LA NORMA CULTA DEL HABLA CANARIA

Articulista, La Provincia

La norma culta del habla canaria debería emplearse sin excepción en todas las comunicaciones de todas las instituciones de la Comunidad Autónoma de Canarias: en los edictos del Gobierno de Canarias, en los mensajes de los cabildos insulares y en los bandos de los ayuntamientos.

Esto no se hace, y mucho menos de manera sistemática y unísona, y el descuido de la imagen fonética de las instituciones canarias es de tal calibre que alcanza incluso a los organismos que representan la vanguardia del saber, las universidades canarias, la ULL y la ULPGC.

Hay una cosa que se llama Academia Canaria de la Lengua y otra cosa que se llama asesorarse lingüísticamente y ambas cosas deberían servir para algo

Los museos de Canarias, los centros de arte contemporáneo, los teatros, deberían hacerse revisar la locución de sus videos promocionales y hacerlo con tanta exquisitez como amor propio. Hay una cosa que se llama Academia Canaria de la Lengua y otra cosa que se llama asesorarse lingüísticamente y ambas cosas deberían servir para algo.

El embozado forzoso escucha con agrado las locuciones que ha elegido el Ayuntamiento de Las Palmas de Gran Canaria para la información que da sobre asuntos diversos a través de la megafonía de la Playa de las Canteras, desde las nuevas reglas de convivencia por el coronavirus hasta la presencia de aguavivas y advertencias sobre las mareas. Los locutores elegidos por el ayuntamiento, con su seseo, aspiración de haches, asimilación de ese ante oclusiva y demás, representan muy bien algunas de las variantes de la norma culta del habla canaria, y su correcta dicción convive dignamente con el inglés británico que traduce los mensajes. También el embozado forzoso considera un acierto las diversas locuciones de la norma culta del habla canaria de los presentadores de los informativos de Televisión Canaria.

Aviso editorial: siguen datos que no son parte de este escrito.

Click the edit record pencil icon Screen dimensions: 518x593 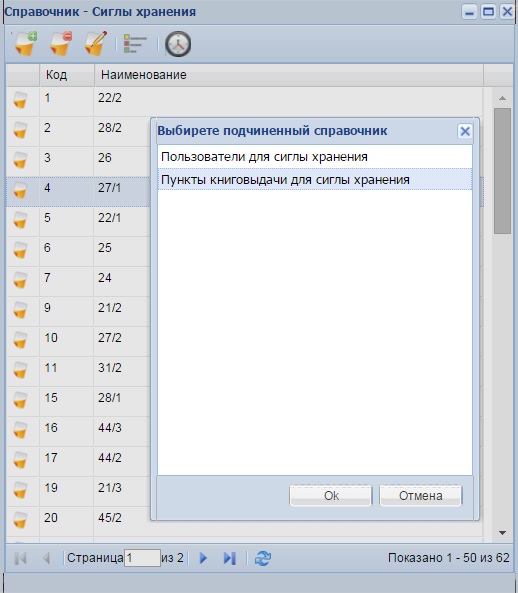coord(95,44)
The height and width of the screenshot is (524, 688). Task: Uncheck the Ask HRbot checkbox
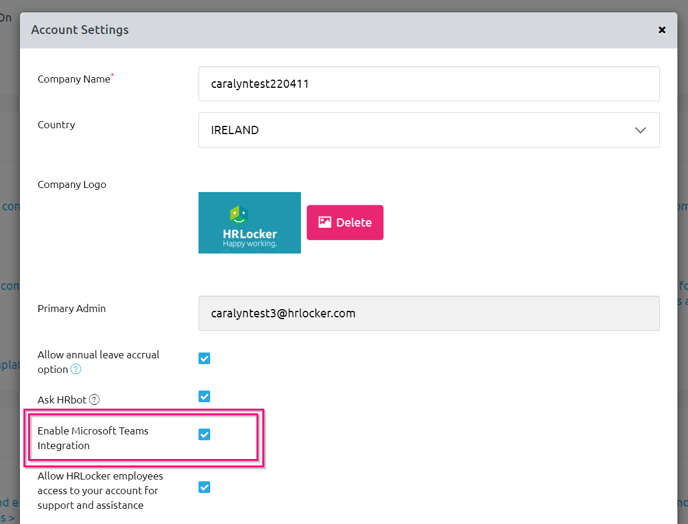pyautogui.click(x=204, y=396)
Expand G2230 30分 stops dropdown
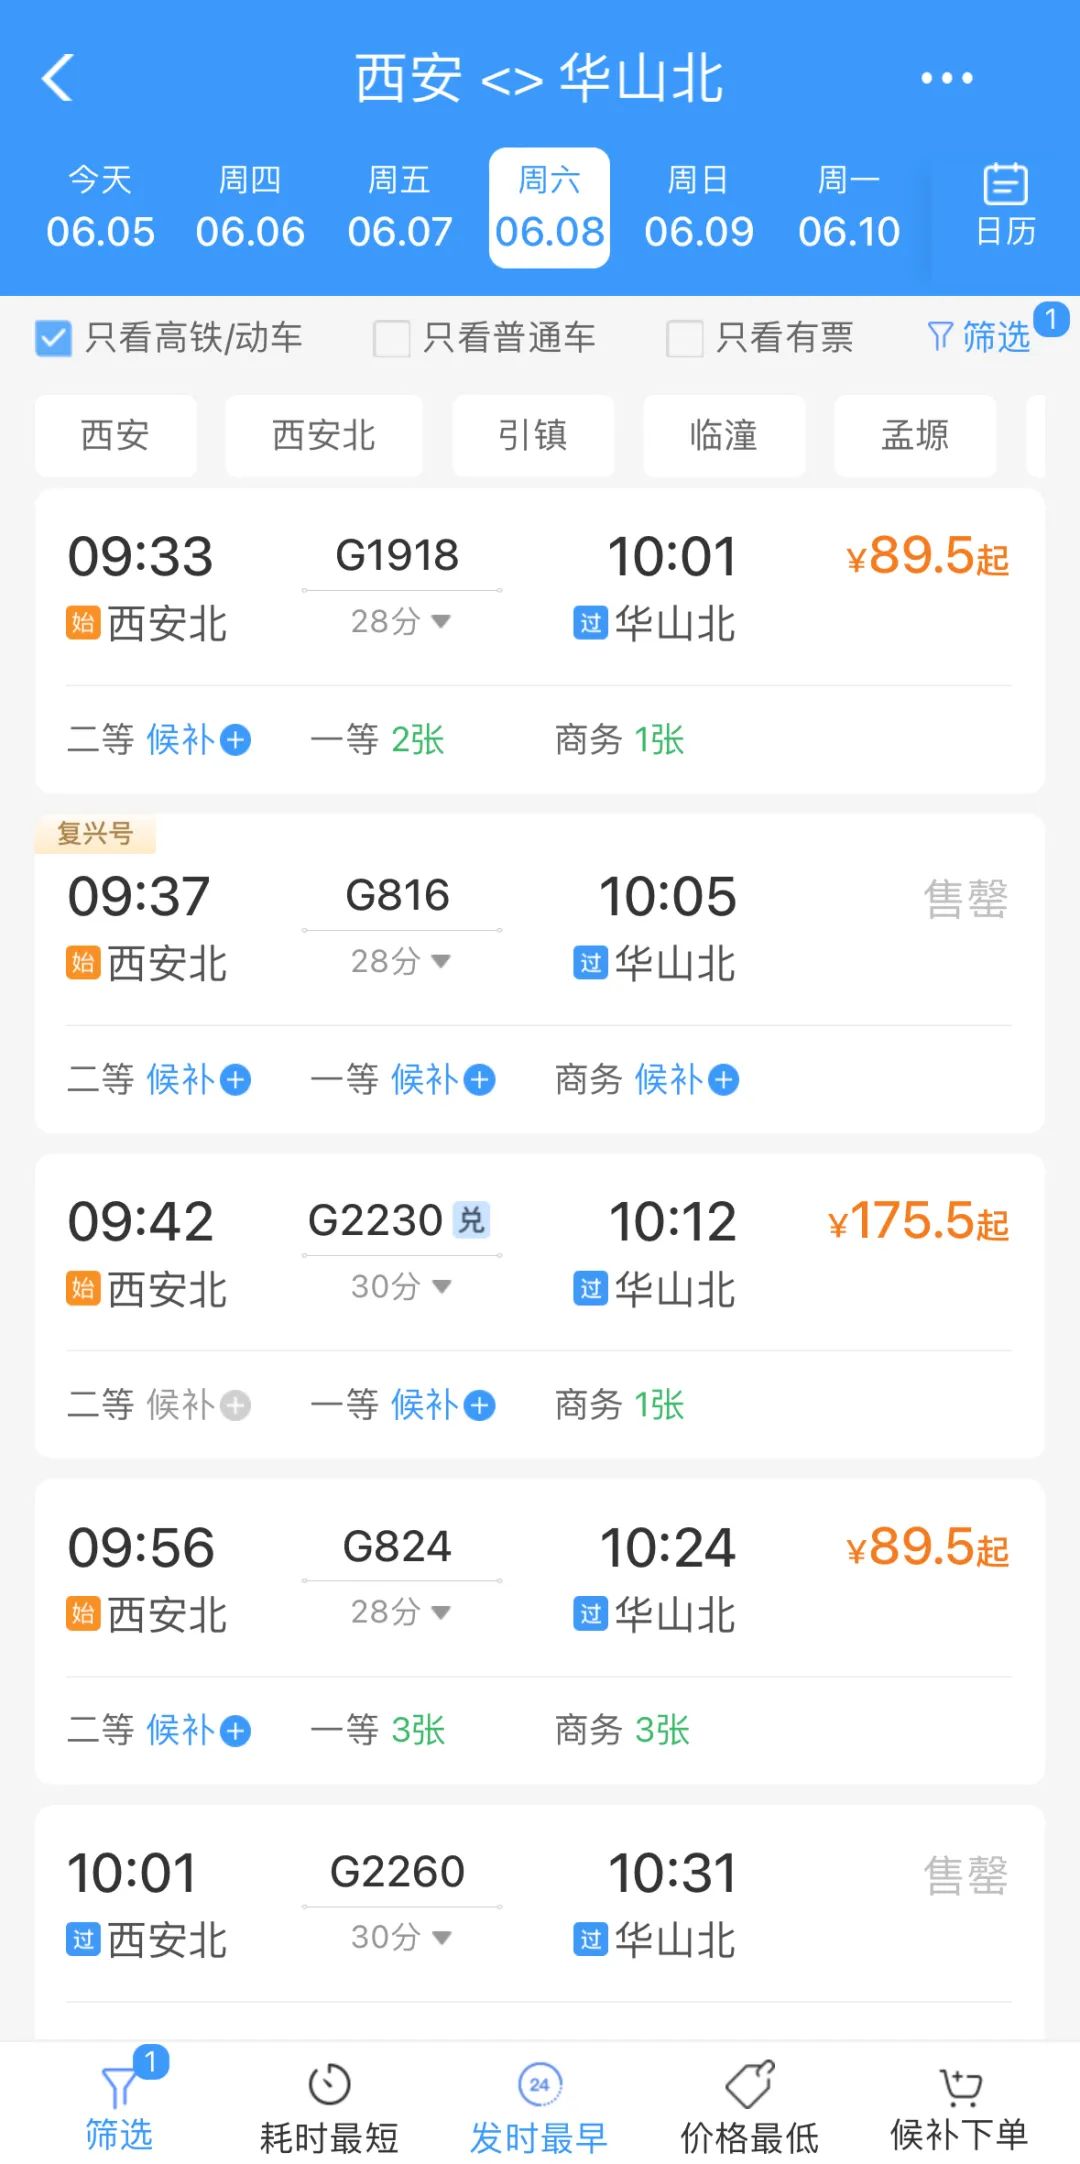The width and height of the screenshot is (1080, 2164). pos(400,1287)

No obstante los atinos, el panorama de las instituciones canarias ofrece muchos ejemplos desalentadores. Hace unos días el embozado forzoso vio en Facebook un videoclip de presentación del tren que se piensa implantar en Gran Canaria realizado por el área de transporte del Cabildo Insular. El embozado forzoso no está ni a favor ni en contra del tren, no se ha formado opinión al respecto, pero sí tiene claro que la dicción castellana que desde ese departamento se ha elegido para presentar el proyecto ha sido un grave error. ¿Dónde está la marca de la casa, eso que llaman “branding”? Si se pone en valor un proyecto insular ¿por qué no hacerlo con la representación culta del habla de la isla en lugar de hacerlo con la de Castilla-La Mancha? No tiene sentido ninguno esa elección. Es como si García Márquez al recibir el Nobel hubiese cambiado como camaleón desquiciado su variante colombiana del español por una variante zamorana o toledana. ¡De locos!

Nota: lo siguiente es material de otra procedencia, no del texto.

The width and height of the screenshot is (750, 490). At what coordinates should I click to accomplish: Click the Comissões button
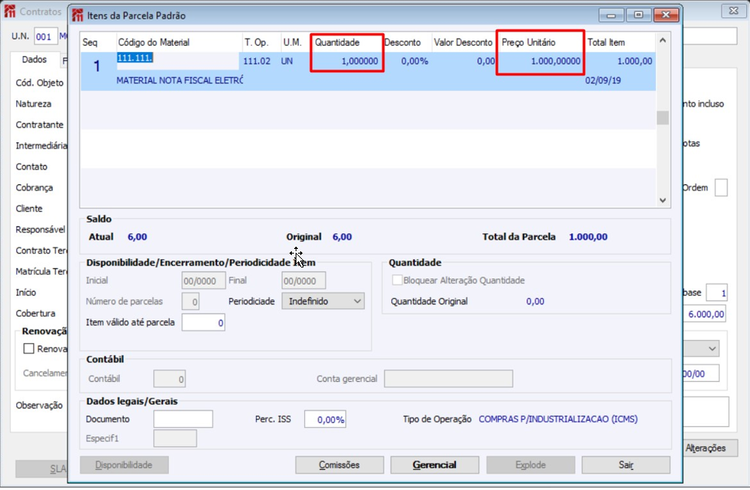(339, 465)
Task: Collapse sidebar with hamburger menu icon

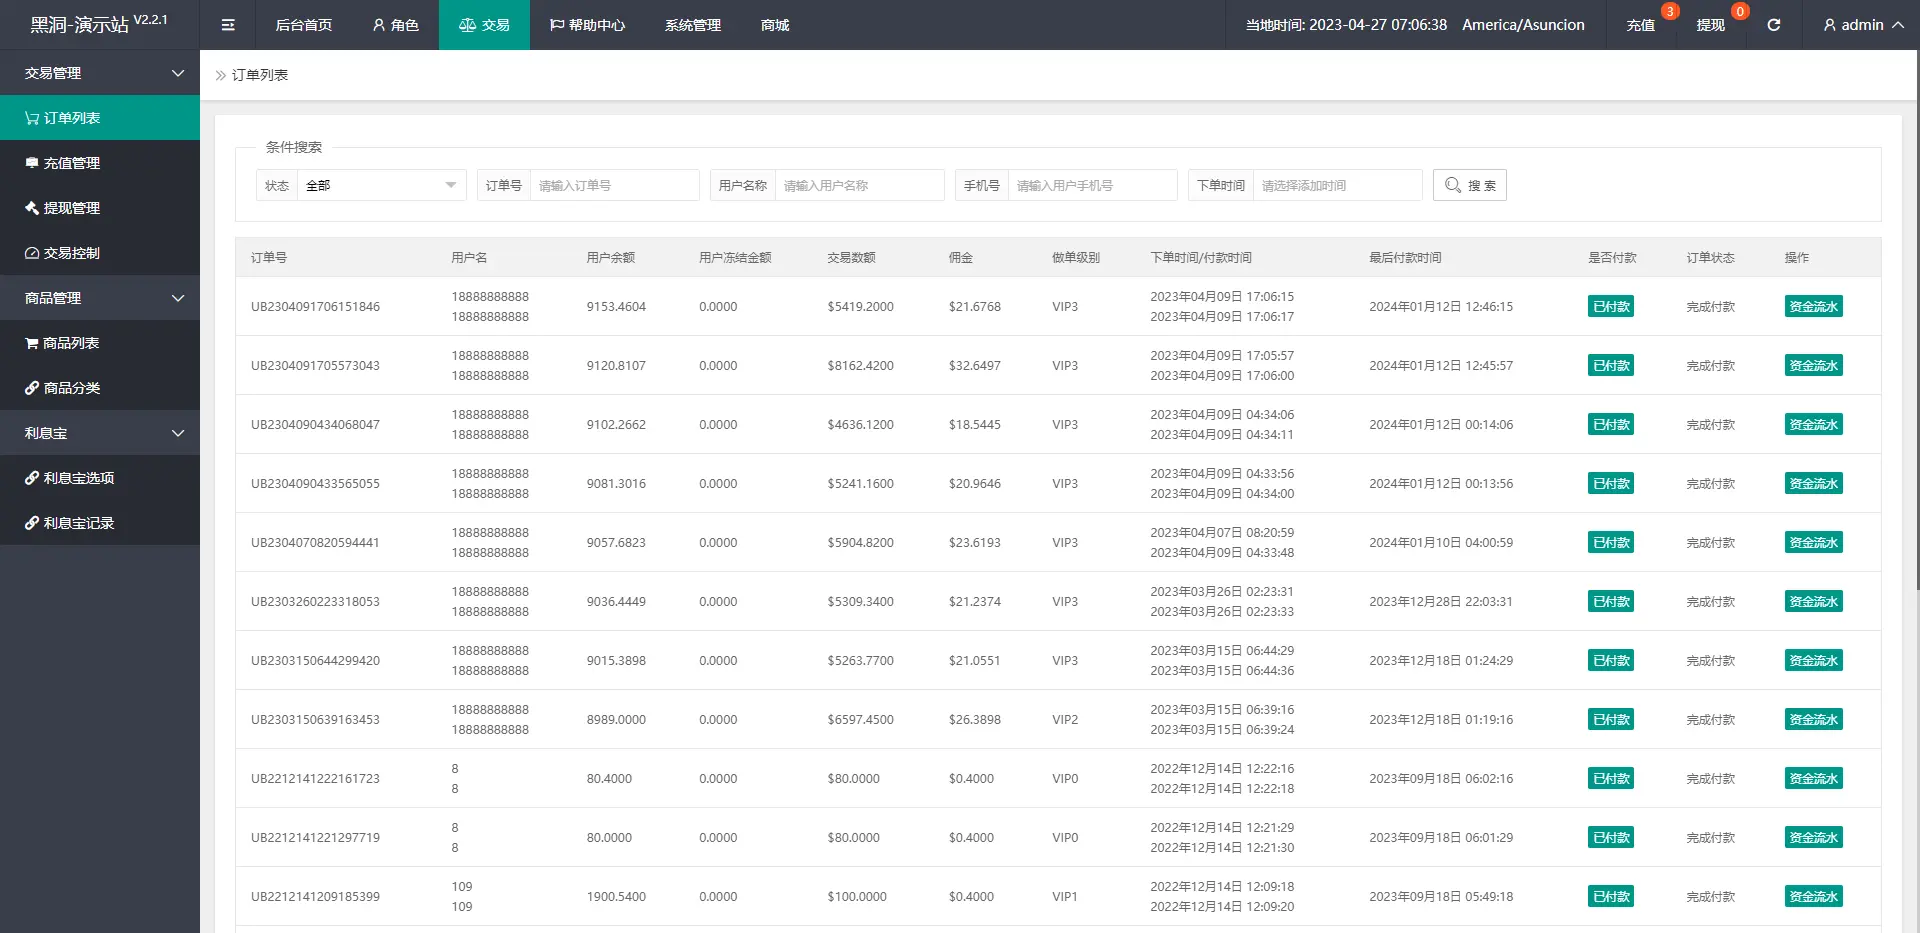Action: (x=228, y=25)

A muchos camareros de Canarias habrá que decirles que se equivocan cuando usan el vosotros y preguntan “¿qué deseáis de postre?”, que no tienen por qué mostrase confianzudos con unos comensales a los que no conocen y a los que deberían tratar de “ustedes”. Con el “ustedes” por delante los camareros jamás meterán la pata, pero con ese “vosotros” corren peligro y caen en el abismo tenebroso de la mala educación. Y a muchos padres canarios convendría hacerles ver que si no cambian el vosotros por el ustedes cuando leen cuentos de leyendas canarias editados en Madrid acabarán robándole a sus hijos una parte del rico patrimonio cultural de las islas. Pero, cómo hacerlo, se pregunta el embozado forzoso, si en el paroxismo del más absurdo dislate nada más y nada menos que el Doctorado de Estudios Lingüísticos y Literarios en sus Contextos Socioculturales de nuestra tan querida ULPGC ha optado por elegir una locución castellano-manchega para sus videos promocionales.

Y mientras esto sucede, el embozado forzoso asiste con redoblada tristeza al espectáculo de miles de canarios tragándose sin rechistar la mal aplicada dicción castellano-manchega de los anuncios de CitiBank (pronunciado “zitibank”, así, con zeta, a la castellana y sin titubear) o de MasterChef Celebrity (pronunciado “zelebrity”, así, también con zeta, a la castellana y sin titubear) cuando en realidad, en buen inglés, la c de “city” se pronuncia con una ese canaria como una casa (“sity”) y cuando, también en buen inglés, la c de “celebrity” se pronuncia con otra ese canaria como otra casa (“selebrity”). La correcta pronunciación de city es “sity” y la de “celebrity” es “selebrity”. Pero en fin, todavía en estas islas asirocadas hay quien traga ruedas de molino sin darse cuenta.